Buku tersebut juga menjelaskan bahwa pengkaderan semacam liqa’ yang dilakukan KAMMI berasal dari metode gerakan Tarbiyah. Secara etimologis Tarbiyah berarti ‘pendidikan’. Kemudian di era 1980-an, dilansir dari disertasi Yon Machmudi yang berjudul Islamising Indonesia: The Rise of Jemaah Tarbiyah and the Prosperous Justice Party (PKS), pendiri gerakan Harakah Tarbiyah, Hilmi Aminuddin, Ketua Majelis Syuro Partai Keadilan Sejahtera 2005-2010 dan 2010-2015, menginisiasi untuk menjadikannya sebagai nama gerakan tersebut. Konsep Tarbiyah sebagai gerakan Islam berasal dari gagasan Hasan Al-Banna, pendiri Ikhwanul Muslimin di Mesir.
KAMMI yang dipelopori oleh para aktivis Tarbiyah di Indonesia lahir di penghujung rezim Orde Baru. Tahun ’80-an menjadi tahun-tahun di mana gerakan Tarbiyah mulai berkembang di Indonesia, khususnya di masjid-masjid kampus dalam kelompok-kelompok kecil (liqa’). Kebijakan NKK/BKK yang dikeluarkan oleh Daoed Joesoef, menteri pendidikan pada waktu itu telah membantu perkembangan gerakan Tarbiyah di kampus-kampus.
Hadirnya NKK/BKK, berdasarkan penelitian Yon Machmudi, telah membungkam segala aktivitas politik di dalam kampus. Hal ini membuat organisasi-organisasi ekstra yang lahir sebelum KAMMI seperti HMI, PMII, GMNI, dan lainnya mendapatkan represivitas. Sementara gerakan Tarbiyah karena pada awalnya tidak berorientasi pada politik, tidak terkena represivitas dari kebijakan NKK/BKK tersebut.
Gerakan Tarbiyah juga bergerak di bawah tanah. Mereka memilih membuat kelompok-kelompok kecil di setiap masjid dan musala di kampus yang dikelola Lembaga Dakwah Kampus (LDK) sebagai jalan gerakan. Aktivitas tersebut mereka lakukan secara masif dan terstruktur sejak tahun ’80-an. Puncaknya adalah ketika Indonesia sedang mengalami krisis sosial, politik, dan ekonomi pada tahun 1998. Seusai Forum LDK di Malang, para aktivis Tarbiyah akhirnya membuat sebuah gerakan mahasiswa yang dinamakan KAMMI pada 29 Maret 1998 sebagai penyikapan terhadap kondisi Indonesia.
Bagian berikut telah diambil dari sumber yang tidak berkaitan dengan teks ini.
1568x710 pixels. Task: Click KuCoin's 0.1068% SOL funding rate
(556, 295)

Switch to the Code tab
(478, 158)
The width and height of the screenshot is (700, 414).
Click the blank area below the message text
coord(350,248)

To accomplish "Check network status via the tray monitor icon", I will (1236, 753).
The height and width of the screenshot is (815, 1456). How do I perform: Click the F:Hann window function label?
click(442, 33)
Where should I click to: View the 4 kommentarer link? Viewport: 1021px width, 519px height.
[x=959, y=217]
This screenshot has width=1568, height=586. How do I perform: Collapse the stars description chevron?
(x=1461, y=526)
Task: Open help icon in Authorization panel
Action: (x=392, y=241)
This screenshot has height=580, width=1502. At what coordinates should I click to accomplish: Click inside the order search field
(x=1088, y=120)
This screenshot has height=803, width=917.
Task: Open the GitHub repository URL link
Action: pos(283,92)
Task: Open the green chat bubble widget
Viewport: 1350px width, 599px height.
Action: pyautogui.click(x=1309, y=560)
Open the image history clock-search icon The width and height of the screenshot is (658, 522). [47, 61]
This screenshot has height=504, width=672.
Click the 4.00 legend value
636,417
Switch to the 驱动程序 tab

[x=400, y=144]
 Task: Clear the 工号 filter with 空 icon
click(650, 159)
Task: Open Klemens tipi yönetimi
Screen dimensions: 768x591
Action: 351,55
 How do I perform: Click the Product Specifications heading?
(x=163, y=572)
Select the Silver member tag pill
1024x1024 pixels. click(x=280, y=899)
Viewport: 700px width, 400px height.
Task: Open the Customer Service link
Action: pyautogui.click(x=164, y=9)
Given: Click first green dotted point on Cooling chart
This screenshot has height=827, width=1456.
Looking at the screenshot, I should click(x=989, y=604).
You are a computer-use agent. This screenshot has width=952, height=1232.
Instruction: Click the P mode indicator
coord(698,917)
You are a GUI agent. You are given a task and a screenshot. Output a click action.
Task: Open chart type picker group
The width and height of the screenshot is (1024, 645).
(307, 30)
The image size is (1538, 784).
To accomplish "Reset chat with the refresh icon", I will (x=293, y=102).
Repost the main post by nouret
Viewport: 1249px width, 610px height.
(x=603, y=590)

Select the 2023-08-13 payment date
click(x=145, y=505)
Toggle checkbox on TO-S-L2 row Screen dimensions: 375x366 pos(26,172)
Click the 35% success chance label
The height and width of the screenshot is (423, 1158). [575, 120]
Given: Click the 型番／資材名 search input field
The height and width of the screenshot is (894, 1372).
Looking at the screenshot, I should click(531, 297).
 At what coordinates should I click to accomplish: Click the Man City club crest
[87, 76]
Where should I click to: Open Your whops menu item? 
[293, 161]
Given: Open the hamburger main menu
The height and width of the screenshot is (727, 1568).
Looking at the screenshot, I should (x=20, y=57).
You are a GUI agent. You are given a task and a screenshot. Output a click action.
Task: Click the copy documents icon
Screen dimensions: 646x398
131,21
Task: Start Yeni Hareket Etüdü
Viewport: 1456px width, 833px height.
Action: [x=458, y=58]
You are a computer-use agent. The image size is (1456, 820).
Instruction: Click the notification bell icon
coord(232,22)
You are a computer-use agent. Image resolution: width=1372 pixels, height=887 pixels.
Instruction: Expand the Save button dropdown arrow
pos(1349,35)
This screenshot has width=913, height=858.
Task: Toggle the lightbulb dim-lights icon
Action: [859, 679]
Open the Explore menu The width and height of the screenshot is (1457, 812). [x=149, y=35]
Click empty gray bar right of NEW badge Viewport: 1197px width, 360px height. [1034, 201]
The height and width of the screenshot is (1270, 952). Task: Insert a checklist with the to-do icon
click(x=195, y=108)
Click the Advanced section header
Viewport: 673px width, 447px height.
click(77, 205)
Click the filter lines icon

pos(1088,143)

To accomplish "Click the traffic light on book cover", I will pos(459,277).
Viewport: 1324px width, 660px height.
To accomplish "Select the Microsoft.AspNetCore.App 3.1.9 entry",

Selain menyebarkan nilai-nilai Islam, menurut Viki, tujuan awal KAMMI dibentuk adalah sebagai wadah demonstrasi bagi mahasiswa. “KAMMI pada awalnya dibentuk juga sebagai wadah demonstrasi mahasiswa. Jadi, wajar jika KAMMI sering melakukan demonstrasi,” jelas Viki.
Berdasarkan arsip koran Jakarta Post, 11 April 1998, yang dikutip artikel Tirto.id bertajuk “20 Tahun Reformasi: Yang Terjadi Sepanjang April 1998,” pada tanggal 10 April 1998, KAMMI menggelar demonstrasi besar-besaran di lapangan masjid Al-Azhar Jakarta dengan massa mencapai 10.000-an mahasiswa. Dalam demonstrasi perdana tersebut, KAMMI yang diketuai oleh Fahri Hamzah menyuarakan tuntutan penghapusan korupsi, kolusi, dan nepotisme di pemerintahan Soeharto.
Kampus Sebagai Kaderisasi Pemimpin yang Islami
Berkontestasi dalam politik kampus menjadi tujuan KAMMI untuk menunaikan agenda dan misinya. Menurut Supena, di zamannya agenda dan misi KAMMI adalah bagaimana mengisi kampus dengan nuansa-nuansa yang lebih religius. Hal tersebut sejalan dengan KAMMI yang ber-manhaj (metode) Tarbiyah, sebuah gerakan dalam upaya mewujudkan bangsa dan negara Indonesia yang islami.
Untuk mewujudkan visi tersebut, KAMMI memulainya dari dalam kampus, dengan menempati posisi-posisi strategis di organisasi intra. Berdasarkan disertasi Yon, keberhasilan KAMMI dalam menguasai kampus dengan menempati posisi-posisi strategis seperti BEM, DPM, dan Hima menginspirasi para aktivis Tarbiyah yang berada di parlemen untuk mengislamkan pemerintahan melalui jalan politik.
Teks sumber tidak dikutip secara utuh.